Ridge Regression and Ridge Regression Kernel
Ridge Regression and Ridge Regression Kernel
Reference:
1. scikit-learn linear_model ridge regression
2. Machine learning for quantum mechanics in a nutshell Authors
3. sample plot ridge path code from #Fabian Pedregosa --
Ridge regression
Ridge regression addresses some of the problems of Ordinary Least Squares by imposing a penalty on the size of coefficients. The ridge coefficients minimize a penalized residual sum of squares:
\[\underset{w}{min} {\left\| Xw-y\right\|_2^{2}} + \lambda\left\|{w}\right\|_2^2\]
Here, \(\lambda \ge 0\) is a complexity parameter that controls the amount of shrinkage: the larger the value of \(\lambda\), the greater the amount of shrinkage and thus the coefficients become robust to collinearity. The figure below show the relationship between the \(\lambda\) and oscillations of the weights.
Ridge Regression Theory
the \(\tilde{x}\) meaning the test dataset, and \(x_i\) means the training data:
\[f(\tilde{x}) = \sum_{i=0}^n \alpha_i k(\tilde{x}, x)\]

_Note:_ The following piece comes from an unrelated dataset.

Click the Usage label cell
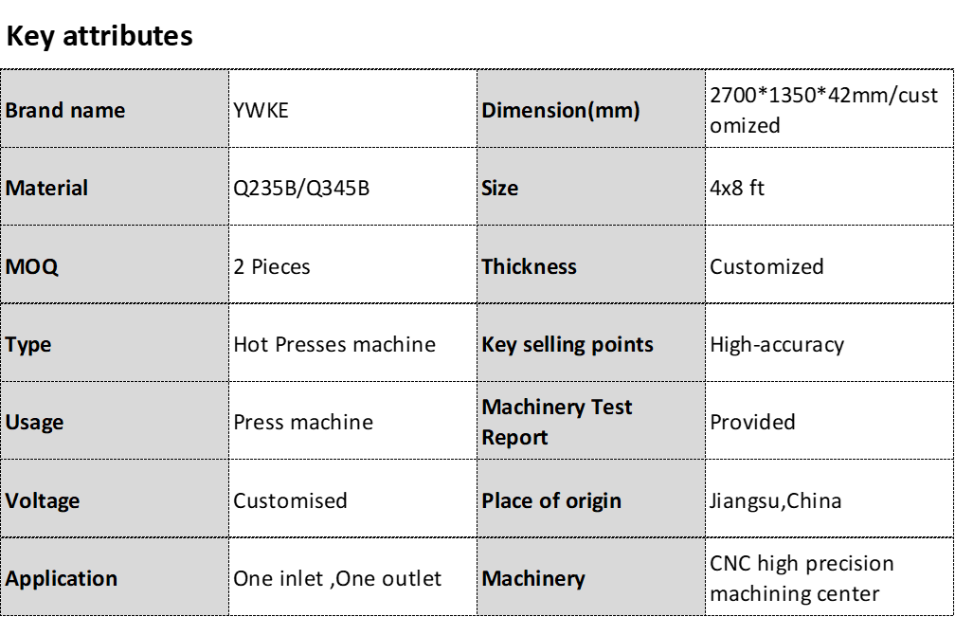 [x=114, y=422]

Although the dimensionalty of \(\mathbf{Hilbert}\) space can be high, the solution lives in the finite span of the projected training data, enabling a finite representation. The corresponding convex optimization problems is:
\[\underset{\alpha \varepsilon R^{n}} {\mathrm{argmin}} \sum_{i=1}^n(f(x_i - y_i)^2 + \lambda\left \| f \right \|_{2}^{H} \]

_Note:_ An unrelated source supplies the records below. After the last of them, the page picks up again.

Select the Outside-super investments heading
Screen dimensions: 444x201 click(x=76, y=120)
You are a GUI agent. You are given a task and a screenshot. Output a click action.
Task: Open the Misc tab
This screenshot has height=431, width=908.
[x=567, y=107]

\[\Leftrightarrow \underset{\alpha \varepsilon R^{n}} {\mathrm{argmin}} \left \langle K\alpha-y, K\alpha-y \right \rangle + \lambda \alpha^{T}K\alpha\]

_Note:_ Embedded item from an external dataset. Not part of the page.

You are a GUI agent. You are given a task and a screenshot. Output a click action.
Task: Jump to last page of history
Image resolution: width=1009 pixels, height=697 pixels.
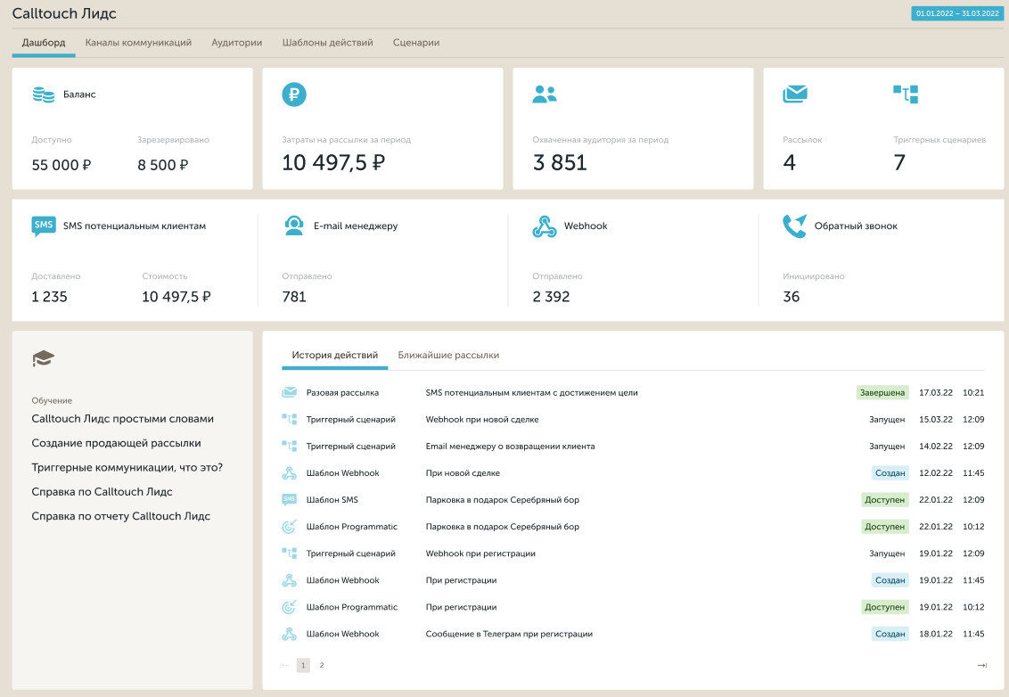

Where \(\left \| f \right \|_{2}^{H}\) is the norm of \(f\) in \(\mathbf{Hilbert}\) space, the complexity of the linear ridge regression model in feature space, and \(K \varepsilon R^{n\times n}, K_{i, j}=k(x_i, x_j)\) is the kernel matrix between training sampels. As before, setting the gradient to 0 yeilds an analytic solution for the regression coefficients:
\[\alpha^{T}K^{2}\alpha - 2\alpha^{T}Ky\ + y^{T}y + \lambda\alpha^{T}K\alpha = 0 \Leftrightarrow K^{2}\alpha + \lambda K\alpha\]
\[\Leftrightarrow \alpha=(K+\lambda I)^{-1}y \]
where \(\lambda\) is a hyperparameter determining strength of regularization. The norm of the coefficient vector \(\mathbf\sigma\) is related to the smooothness and simpler models.
Figure below give a example of a KRR model with Gaussian kernel that demostates the role length-scale hyperparameter \(\sigma\). Although \(\sigma\) is directly related to the regularization term. But it's does control smoothness of the predictor, and effectively regularizes.
The figure above show that kernel ridge regression with Gaussian kernel and different length scales. We learn \(\cos(x)\), the KRR models(dasded lines).The regularization constant \(\lambda\) set to be \(10^{-14}\), a very small \(\mathbf{\sigma}\) fit the train set well but in-between error are very bigger, while a too large \(\sigma\) results in too close to linear model, with both high train error and prediction error.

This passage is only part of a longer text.